Saved data entries
================

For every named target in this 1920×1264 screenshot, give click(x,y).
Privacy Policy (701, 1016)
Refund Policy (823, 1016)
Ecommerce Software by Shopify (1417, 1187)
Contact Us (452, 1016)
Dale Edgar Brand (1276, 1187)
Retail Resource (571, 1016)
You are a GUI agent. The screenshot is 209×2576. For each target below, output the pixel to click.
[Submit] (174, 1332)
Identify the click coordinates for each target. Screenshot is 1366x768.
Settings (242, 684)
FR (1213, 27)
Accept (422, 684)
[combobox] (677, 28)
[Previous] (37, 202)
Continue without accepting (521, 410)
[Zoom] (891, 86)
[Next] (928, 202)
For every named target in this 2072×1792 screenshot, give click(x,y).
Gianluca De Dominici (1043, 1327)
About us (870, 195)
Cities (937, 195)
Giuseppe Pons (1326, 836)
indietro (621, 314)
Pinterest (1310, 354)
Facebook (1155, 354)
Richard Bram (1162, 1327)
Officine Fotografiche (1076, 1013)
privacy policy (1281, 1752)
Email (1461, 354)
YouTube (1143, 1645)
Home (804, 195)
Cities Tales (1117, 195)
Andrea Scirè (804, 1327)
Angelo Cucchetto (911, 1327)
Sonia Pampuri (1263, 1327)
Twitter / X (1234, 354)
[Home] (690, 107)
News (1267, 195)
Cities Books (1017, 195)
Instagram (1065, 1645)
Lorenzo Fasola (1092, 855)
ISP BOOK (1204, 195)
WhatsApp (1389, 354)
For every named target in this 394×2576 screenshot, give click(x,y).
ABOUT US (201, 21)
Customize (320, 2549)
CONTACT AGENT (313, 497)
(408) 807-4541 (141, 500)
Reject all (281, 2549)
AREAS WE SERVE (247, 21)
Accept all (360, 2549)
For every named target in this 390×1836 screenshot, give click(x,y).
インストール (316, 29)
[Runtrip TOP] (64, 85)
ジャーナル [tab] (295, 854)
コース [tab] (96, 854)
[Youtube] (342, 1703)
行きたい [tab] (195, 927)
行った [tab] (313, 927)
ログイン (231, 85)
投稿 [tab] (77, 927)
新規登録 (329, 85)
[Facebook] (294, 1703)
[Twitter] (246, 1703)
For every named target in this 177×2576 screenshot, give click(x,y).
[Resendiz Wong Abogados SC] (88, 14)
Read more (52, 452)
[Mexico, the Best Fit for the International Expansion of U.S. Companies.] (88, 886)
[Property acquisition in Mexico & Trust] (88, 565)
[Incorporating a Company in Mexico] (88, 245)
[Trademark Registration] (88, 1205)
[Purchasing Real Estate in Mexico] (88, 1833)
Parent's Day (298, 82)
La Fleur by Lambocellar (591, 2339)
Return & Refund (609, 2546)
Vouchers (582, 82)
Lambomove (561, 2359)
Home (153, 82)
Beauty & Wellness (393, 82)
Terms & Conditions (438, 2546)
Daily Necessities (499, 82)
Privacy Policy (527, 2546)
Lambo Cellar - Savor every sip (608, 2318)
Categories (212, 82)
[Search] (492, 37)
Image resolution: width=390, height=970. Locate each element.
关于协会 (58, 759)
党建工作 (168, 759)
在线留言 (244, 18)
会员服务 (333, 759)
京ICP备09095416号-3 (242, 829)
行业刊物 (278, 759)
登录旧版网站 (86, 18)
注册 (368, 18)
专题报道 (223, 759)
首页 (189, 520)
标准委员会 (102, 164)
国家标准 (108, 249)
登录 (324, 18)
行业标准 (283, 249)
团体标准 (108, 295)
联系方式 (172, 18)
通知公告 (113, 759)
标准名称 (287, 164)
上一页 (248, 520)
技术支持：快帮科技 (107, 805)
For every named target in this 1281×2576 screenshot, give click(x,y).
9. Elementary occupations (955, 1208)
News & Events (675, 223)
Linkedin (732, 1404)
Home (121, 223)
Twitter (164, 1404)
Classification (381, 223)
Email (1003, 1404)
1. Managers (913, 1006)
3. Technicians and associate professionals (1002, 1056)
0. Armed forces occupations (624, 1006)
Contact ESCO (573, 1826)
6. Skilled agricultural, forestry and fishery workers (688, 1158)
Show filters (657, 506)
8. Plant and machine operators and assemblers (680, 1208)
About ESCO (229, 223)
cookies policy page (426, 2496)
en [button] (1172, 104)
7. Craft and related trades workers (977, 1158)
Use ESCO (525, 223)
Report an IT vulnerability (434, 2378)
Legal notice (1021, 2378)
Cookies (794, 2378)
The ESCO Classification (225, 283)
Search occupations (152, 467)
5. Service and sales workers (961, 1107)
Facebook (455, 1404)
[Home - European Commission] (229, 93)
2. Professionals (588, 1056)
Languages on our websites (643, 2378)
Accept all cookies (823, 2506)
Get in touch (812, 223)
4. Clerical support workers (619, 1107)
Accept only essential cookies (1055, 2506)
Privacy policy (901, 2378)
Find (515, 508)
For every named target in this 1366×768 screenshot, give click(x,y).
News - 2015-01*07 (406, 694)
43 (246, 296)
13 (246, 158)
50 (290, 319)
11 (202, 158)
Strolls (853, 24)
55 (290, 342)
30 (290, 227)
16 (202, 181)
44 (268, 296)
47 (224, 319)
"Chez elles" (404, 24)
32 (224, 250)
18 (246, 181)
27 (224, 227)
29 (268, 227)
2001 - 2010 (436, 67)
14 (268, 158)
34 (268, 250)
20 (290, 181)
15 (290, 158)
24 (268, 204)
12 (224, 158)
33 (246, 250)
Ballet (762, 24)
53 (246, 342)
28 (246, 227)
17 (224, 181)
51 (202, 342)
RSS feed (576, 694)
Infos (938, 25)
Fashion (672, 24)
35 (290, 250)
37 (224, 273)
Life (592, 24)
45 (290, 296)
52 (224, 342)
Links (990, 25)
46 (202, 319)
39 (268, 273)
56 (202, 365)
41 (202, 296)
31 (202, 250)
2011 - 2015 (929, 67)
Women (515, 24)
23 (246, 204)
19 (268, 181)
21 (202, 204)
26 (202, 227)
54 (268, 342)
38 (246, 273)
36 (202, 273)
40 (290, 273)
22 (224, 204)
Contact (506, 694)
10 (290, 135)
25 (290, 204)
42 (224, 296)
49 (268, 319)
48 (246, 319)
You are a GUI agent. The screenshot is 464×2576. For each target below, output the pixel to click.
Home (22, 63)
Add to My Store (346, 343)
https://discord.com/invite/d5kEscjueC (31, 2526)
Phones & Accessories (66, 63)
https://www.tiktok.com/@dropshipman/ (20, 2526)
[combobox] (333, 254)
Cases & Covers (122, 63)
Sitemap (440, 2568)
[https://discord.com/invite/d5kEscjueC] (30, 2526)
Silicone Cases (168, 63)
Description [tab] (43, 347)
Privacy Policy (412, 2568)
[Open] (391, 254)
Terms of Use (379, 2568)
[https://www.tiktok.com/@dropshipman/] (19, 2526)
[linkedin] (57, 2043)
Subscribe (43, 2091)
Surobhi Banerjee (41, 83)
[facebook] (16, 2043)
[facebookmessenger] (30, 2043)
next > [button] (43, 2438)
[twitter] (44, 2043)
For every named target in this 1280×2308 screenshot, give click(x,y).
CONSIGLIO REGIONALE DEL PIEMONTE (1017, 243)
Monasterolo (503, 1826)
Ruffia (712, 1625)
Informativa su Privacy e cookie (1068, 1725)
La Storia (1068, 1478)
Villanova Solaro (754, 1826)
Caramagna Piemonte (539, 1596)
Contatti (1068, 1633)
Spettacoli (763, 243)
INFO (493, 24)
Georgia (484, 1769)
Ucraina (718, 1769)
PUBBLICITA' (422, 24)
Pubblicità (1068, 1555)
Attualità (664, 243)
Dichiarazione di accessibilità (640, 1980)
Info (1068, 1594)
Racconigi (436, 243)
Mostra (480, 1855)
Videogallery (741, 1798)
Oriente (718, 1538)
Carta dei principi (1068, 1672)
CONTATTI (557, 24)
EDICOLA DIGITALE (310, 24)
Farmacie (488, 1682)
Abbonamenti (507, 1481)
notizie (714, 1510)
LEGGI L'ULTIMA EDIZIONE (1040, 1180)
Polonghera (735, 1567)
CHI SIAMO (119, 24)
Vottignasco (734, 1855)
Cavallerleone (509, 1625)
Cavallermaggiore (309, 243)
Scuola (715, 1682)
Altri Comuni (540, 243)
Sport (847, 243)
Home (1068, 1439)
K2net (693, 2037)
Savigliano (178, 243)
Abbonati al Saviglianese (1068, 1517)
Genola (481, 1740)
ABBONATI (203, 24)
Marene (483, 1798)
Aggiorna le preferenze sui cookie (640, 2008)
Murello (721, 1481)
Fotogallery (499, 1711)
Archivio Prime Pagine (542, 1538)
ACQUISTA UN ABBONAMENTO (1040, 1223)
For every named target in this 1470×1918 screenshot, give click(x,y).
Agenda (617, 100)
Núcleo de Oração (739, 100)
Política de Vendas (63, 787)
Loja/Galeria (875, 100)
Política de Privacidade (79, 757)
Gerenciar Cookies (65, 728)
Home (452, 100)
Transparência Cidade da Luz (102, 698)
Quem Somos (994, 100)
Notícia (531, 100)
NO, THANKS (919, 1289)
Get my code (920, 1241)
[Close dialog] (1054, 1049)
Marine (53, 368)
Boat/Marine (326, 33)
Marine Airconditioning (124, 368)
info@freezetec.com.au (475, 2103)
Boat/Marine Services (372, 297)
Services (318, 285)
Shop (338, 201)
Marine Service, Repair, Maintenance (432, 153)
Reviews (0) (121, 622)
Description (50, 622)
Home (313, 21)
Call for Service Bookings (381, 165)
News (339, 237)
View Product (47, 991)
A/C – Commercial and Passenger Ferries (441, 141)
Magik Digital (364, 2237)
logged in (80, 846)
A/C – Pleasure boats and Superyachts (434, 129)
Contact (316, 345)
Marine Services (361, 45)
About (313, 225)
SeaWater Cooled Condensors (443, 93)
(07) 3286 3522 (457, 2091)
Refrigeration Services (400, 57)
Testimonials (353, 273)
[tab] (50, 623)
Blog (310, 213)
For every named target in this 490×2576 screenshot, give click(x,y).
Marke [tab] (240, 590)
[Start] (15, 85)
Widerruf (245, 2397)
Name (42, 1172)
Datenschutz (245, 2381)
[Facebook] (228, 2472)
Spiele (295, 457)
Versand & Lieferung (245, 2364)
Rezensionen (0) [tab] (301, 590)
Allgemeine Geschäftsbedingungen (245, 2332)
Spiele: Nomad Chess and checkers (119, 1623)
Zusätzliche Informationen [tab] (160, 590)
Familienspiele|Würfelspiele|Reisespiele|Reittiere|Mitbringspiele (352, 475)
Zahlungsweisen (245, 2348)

================

--- THE TASK ---
Repeat exactly the lines above from the one with "19 (268, 181)" up to and including the one with "CHI SIAMO (119, 24)". No other line belongs in the reply.

--- COMPLETED TASK ---
19 (268, 181)
21 (202, 204)
26 (202, 227)
54 (268, 342)
38 (246, 273)
36 (202, 273)
40 (290, 273)
22 (224, 204)
Contact (506, 694)
10 (290, 135)
25 (290, 204)
42 (224, 296)
49 (268, 319)
48 (246, 319)
You are a GUI agent. The screenshot is 464×2576. For each target below, output the pixel to click.
Home (22, 63)
Add to My Store (346, 343)
https://discord.com/invite/d5kEscjueC (31, 2526)
Phones & Accessories (66, 63)
https://www.tiktok.com/@dropshipman/ (20, 2526)
[combobox] (333, 254)
Cases & Covers (122, 63)
Sitemap (440, 2568)
[https://discord.com/invite/d5kEscjueC] (30, 2526)
Silicone Cases (168, 63)
Description [tab] (43, 347)
Privacy Policy (412, 2568)
[Open] (391, 254)
Terms of Use (379, 2568)
[https://www.tiktok.com/@dropshipman/] (19, 2526)
[linkedin] (57, 2043)
Subscribe (43, 2091)
Surobhi Banerjee (41, 83)
[facebook] (16, 2043)
[facebookmessenger] (30, 2043)
next > [button] (43, 2438)
[twitter] (44, 2043)
For every named target in this 1280×2308 screenshot, give click(x,y).
CONSIGLIO REGIONALE DEL PIEMONTE (1017, 243)
Monasterolo (503, 1826)
Ruffia (712, 1625)
Informativa su Privacy e cookie (1068, 1725)
La Storia (1068, 1478)
Villanova Solaro (754, 1826)
Caramagna Piemonte (539, 1596)
Contatti (1068, 1633)
Spettacoli (763, 243)
INFO (493, 24)
Georgia (484, 1769)
Ucraina (718, 1769)
PUBBLICITA' (422, 24)
Pubblicità (1068, 1555)
Attualità (664, 243)
Dichiarazione di accessibilità (640, 1980)
Info (1068, 1594)
Racconigi (436, 243)
Mostra (480, 1855)
Videogallery (741, 1798)
Oriente (718, 1538)
Carta dei principi (1068, 1672)
CONTATTI (557, 24)
EDICOLA DIGITALE (310, 24)
Farmacie (488, 1682)
Abbonamenti (507, 1481)
notizie (714, 1510)
LEGGI L'ULTIMA EDIZIONE (1040, 1180)
Polonghera (735, 1567)
CHI SIAMO (119, 24)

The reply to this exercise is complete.